Sex workers are starving, would you help them?

Unlike other categories of workers, CSWs have no social support system to turn to

Update: 2020-04-18 13:52 GMT
Social workers warn of a spread of HIV if CSWs are forced to abandon safe-sex practices. (Photo: WHO)

Chennai: “I have had no income since the lockdown began and I have no money left. I have absolutely no idea as to how I will survive this,” said Neelavathi.

As coronavirus victim tales go, this narrative is not entirely a unique one. Neelavathi’s trade, like most other trades, has been dealt a mortal blow, rendering her penniless.

But unlike other daily wage earners, who have social support systems, Neelavathi has no one to tell her story to. She’s a commercial sex worker (CSW). Though the problems she mentions are similar to anybody else’s -- no transport, long queues at shops and police chasing her away in the street -- her lack of work is unique. Not only can she not work from home, there’s no place where her clients can reach her.

On a normal day, Neelavathi steps out for work around 10 am and is back home by around 5 pm. She is one of the CSWs engaged to a ‘house’ in Moolakadi, where she is paid Rs 300 for every client she services. At times she may go out with a client to a lodge or a guest house and make Rs 1000 or more. But that happens rarely.

Whatever it is, on an average she used to make Rs 500 per day, which was just enough to feed her two children and her. Since she commutes by bus and autorickshaw, the lockdown has left her immobile, confined to her house.

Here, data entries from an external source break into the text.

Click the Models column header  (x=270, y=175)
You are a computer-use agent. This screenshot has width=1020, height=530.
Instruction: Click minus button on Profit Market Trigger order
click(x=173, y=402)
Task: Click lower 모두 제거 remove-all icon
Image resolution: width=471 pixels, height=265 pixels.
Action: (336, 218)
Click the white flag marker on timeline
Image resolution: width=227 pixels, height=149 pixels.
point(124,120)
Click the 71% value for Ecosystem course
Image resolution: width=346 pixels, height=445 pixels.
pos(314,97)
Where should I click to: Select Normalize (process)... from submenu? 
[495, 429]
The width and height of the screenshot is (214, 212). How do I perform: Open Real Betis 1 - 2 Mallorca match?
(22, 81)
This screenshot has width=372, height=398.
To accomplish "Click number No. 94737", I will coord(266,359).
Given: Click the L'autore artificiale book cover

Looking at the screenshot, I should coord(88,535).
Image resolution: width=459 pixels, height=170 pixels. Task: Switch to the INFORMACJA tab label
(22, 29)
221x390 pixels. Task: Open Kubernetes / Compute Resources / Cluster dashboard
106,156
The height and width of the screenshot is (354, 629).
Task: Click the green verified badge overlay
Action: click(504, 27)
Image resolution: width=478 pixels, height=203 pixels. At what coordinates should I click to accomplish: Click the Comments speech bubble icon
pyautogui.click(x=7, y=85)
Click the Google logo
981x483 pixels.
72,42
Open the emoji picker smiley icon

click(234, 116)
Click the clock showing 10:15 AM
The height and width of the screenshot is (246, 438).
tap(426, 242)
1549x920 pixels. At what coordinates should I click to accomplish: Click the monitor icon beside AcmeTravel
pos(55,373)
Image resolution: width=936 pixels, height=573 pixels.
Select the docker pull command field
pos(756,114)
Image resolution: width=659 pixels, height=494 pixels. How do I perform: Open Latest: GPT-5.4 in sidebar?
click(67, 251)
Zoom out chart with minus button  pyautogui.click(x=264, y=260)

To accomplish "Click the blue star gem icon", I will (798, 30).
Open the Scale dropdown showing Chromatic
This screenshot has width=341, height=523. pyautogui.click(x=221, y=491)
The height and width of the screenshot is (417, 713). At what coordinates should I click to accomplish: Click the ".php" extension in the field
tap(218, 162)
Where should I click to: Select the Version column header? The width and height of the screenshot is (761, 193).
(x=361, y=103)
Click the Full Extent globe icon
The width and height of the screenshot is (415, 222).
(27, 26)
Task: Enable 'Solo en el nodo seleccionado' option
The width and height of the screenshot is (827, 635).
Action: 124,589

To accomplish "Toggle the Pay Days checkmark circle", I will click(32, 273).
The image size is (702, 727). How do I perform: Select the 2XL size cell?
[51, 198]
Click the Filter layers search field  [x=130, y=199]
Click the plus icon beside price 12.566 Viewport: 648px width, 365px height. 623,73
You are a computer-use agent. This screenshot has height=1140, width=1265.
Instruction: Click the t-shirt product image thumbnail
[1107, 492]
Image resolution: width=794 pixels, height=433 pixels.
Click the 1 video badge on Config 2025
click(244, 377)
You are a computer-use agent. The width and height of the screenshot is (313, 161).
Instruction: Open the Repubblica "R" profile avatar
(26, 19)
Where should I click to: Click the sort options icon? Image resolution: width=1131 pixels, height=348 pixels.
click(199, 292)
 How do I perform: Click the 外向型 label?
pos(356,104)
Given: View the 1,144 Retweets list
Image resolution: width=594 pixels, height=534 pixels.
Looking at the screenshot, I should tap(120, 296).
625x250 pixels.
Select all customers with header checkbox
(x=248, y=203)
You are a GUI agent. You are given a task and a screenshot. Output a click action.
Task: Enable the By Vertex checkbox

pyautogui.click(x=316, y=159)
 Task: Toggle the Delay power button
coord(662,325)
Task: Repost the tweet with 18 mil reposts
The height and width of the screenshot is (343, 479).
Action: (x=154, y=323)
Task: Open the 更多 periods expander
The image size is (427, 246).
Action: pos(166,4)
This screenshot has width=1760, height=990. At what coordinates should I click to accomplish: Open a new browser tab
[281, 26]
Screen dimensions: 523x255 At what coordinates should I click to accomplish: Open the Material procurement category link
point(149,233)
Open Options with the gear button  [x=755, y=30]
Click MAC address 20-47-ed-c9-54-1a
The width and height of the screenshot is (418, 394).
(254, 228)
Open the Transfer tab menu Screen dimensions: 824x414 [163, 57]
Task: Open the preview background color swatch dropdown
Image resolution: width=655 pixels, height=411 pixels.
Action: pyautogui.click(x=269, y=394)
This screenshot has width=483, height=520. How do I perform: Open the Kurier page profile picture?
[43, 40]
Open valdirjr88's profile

Besides, she has another worry: She has run out of condoms. As a member of the Red Hills Thai Vizhuthugal Nala Sangam, a community-based organisation (CBO) of CSWs, she’s acutely aware of the need for condoms and regularly visits Red Hills to collect her quota of prophylactics.

The president of Red Hills Thai, Poongodi, said the lockdown came out of the blue. After the coronavirus scare began, at an annual meeting of the collective recently, they had discussed the precautions to be taken against the virus. But the lockdown caught them unawares.

The CBO has about 1300 members, all of them CSWs. Many of the women often turn to Poongodi for help but this time the CBO is not equipped to give them any.

The president of the Namakkal District Thai Vizhuthugal Women’s Trust, Geetanjali, put out a message on her Facebook page on April 4 seeking help for the members of her trust, many of whom were going without food.

She said among her members were women who lived below the poverty line and those afflicted by HIV.

She told Deccan Chronicle that many of her members were having just a single meal a day and had no money for other basic needs. Some of the women were living alone with no family support and their plight was the worst, she said.

The Nammakkal-based CBO has about 1,500 members, living in villages around the town. Geethanjali fears that the coronavirus crisis might lead to a spread of HIV.

How so? She explained that CSWs pushed to the brink are at risk of giving in to sexual demands in lieu of minor financial or material favours in this time of distress and may thus indulge in risky behaviour due to the lackc of a prophylactic.

Agreeing with her, A J Hariharan of the Indian Community Welfare Organisation (ICWO) said CSWs were primarily responsible for containing the spread of HIV in the country in the past. Hariharan, who has been into AIDS/HIV prevention work since the early 1990s, said it was due to the insistence of these women on use of condoms that stopped the HIV infection.

Hariharan said there are 6,300 CSWs in Chennai alone and about 90,000 in the whole of Tamil Nadu. All of them have been hit by the lockdown. Even before the coronavirus, many of them lived in abject poverty. Now the loss of livelihood has affected them so badly they cry on the phone while asking for help.

“We have a stomach to feed,” says Latha, who has never faced a situation like this in her six-year career as a CSW.  She has two children to take care of. Normally she would earn about Rs 1000 a day, serving an average of three clients. She used to work from 11 am to 5.30 pm at a ‘house’ near Moolakadi.

Latha has not stepped out of street in Vyasarapadi since the lockdown began. But she has found an alternative career to make money from her house. She has started making tea and selling it on the street. She makes about Rs 100 a day. “Something is better than nothing,” she says.